# Exercise instructions:
Transcribe the listing exactly, leaving out every picture.

# Entries supplied:
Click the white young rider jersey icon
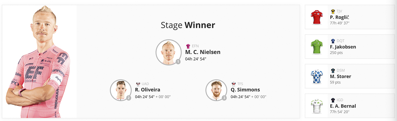This screenshot has height=121, width=397. 317,105
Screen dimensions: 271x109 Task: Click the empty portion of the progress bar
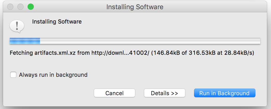tap(150, 41)
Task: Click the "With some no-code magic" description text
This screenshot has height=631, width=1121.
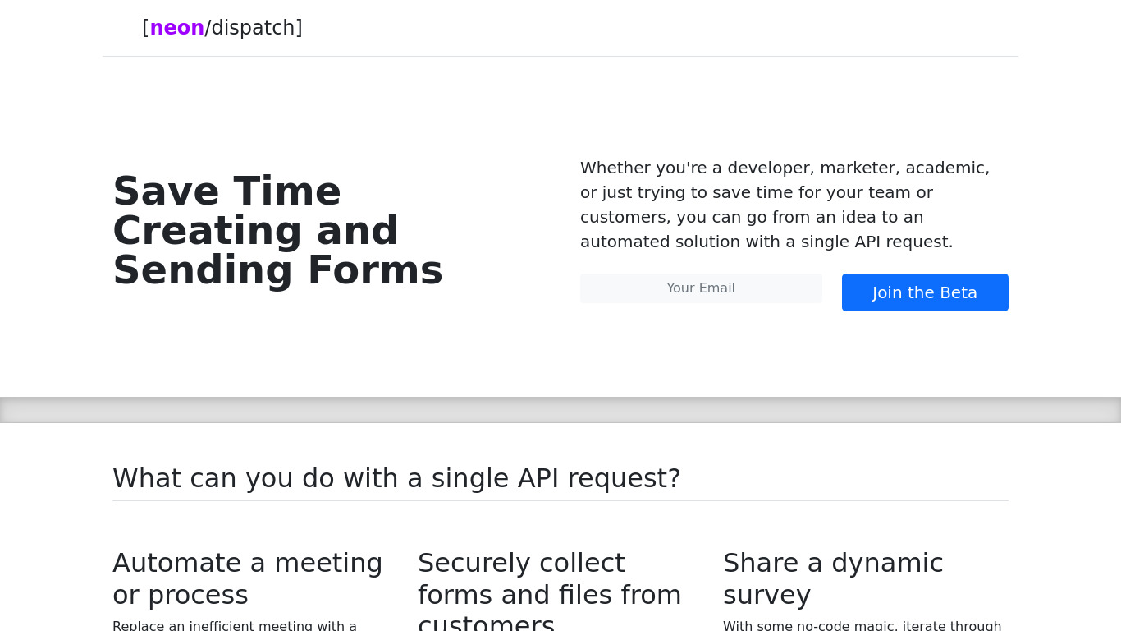Action: [x=862, y=626]
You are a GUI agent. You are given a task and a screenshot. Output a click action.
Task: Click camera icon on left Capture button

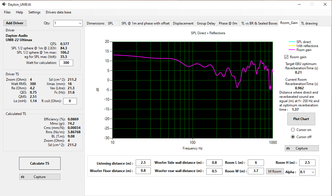23,177
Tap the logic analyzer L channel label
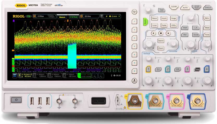The height and width of the screenshot is (124, 217). coord(80,75)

# Task answer:
Click the white young rider jersey icon
This screenshot has height=121, width=397. 317,105
Screen dimensions: 271x109 Task: Click the empty portion of the progress bar
tap(150, 41)
Task: Click the "With some no-code magic" description text
This screenshot has height=631, width=1121.
Action: [x=862, y=626]
You are a GUI agent. You are given a task and a screenshot. Output a click action.
Task: Click camera icon on left Capture button

23,177
Tap the logic analyzer L channel label
The height and width of the screenshot is (124, 217). coord(80,75)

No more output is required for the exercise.